At this time, the taxpayer does have goods exported in economic substance, and should enjoy the right to export tax rebate, just because the record documents, customs declaration and other formal materials do not match, the tax authorities deprived the taxpayer of the substantive rights and interests of the tax rebate, which is in fact contrary to the principle of substantive taxation. However, this is the State Administration of Taxation to take into account the efficiency of the collection and management of the problem, in the "fight against fraudulent export tax rebates" and "protection of the rights and interests of export taxpayers" before the trade-offs made.
In this for the sake of the efficiency of the collection and management, forcing the taxpayers whose goods are really exported to refund the tax rebate, or even to treat the goods as domestic sales, has already given the taxpayers a kind of extremely serious burden. In particular, the penalty of stopping the right to export tax refunds will make many foreign trade taxpayers shut down and go bankrupt. If these taxpayers who export real goods are further characterized as fraudulent export tax rebates, the penalty is too much, excessively infringing on the rights of taxpayers.

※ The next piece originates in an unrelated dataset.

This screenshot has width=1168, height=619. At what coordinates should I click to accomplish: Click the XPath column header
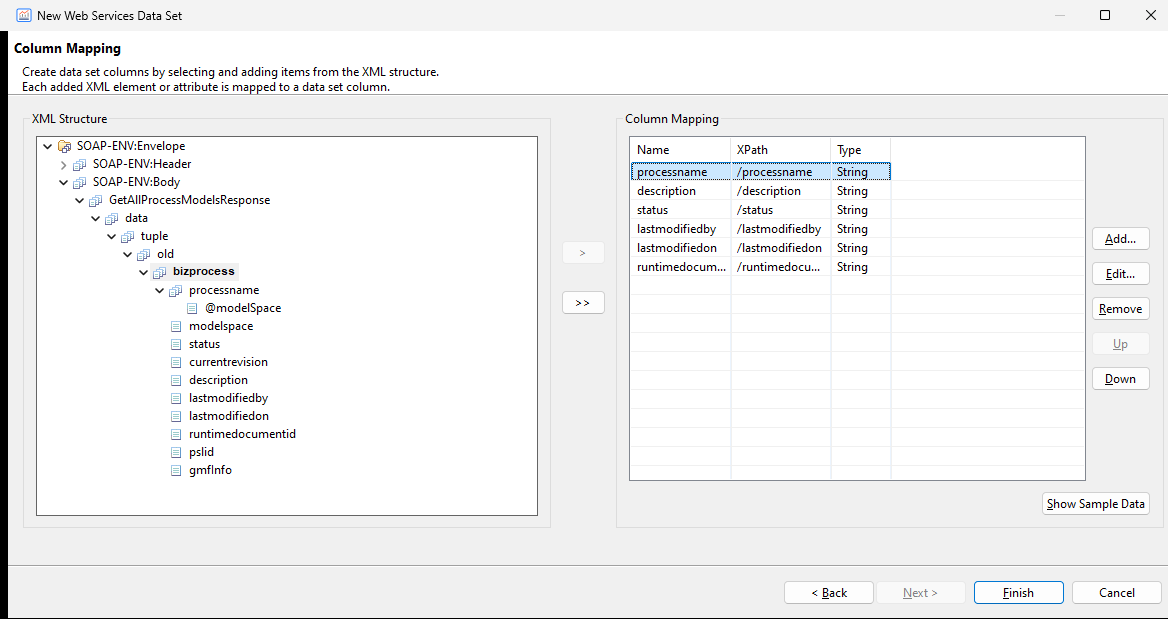(781, 150)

Therefore, whether the taxpayer has the result of "fraudulent export tax rebate", can not only look at its declaration of how much national tax, but also to implement, study the Criminal Law, Article 204, paragraph 2, the connotation, the purpose of the taxpayer to obtain the part of the tax payment is not the objective result of fraudulent export tax rebate, does not constitute fraudulent export tax rebate.
IV.Summarize: the core element of fraudulent export tax rebate is still fictitious export of goods, and can not be expanded arbitrarily.
Facts as the basis, the law as the criterion is not only the requirements of the judicial organs, but also the relevant government departments in law enforcement should follow the principle. Tax authorities in law enforcement, should be adhering to the core and substantive elements of fraudulent export tax rebates, to identify the authenticity of exported goods, the strict application of fraudulent export tax refunds of the constituent elements, can not be based only on the documents do not match, defects and other formal elements of the presumption that taxpayers have fictitious export of goods, and to properly grasp the fight against fraud and to encourage the balance of foreign trade and export and the boundaries.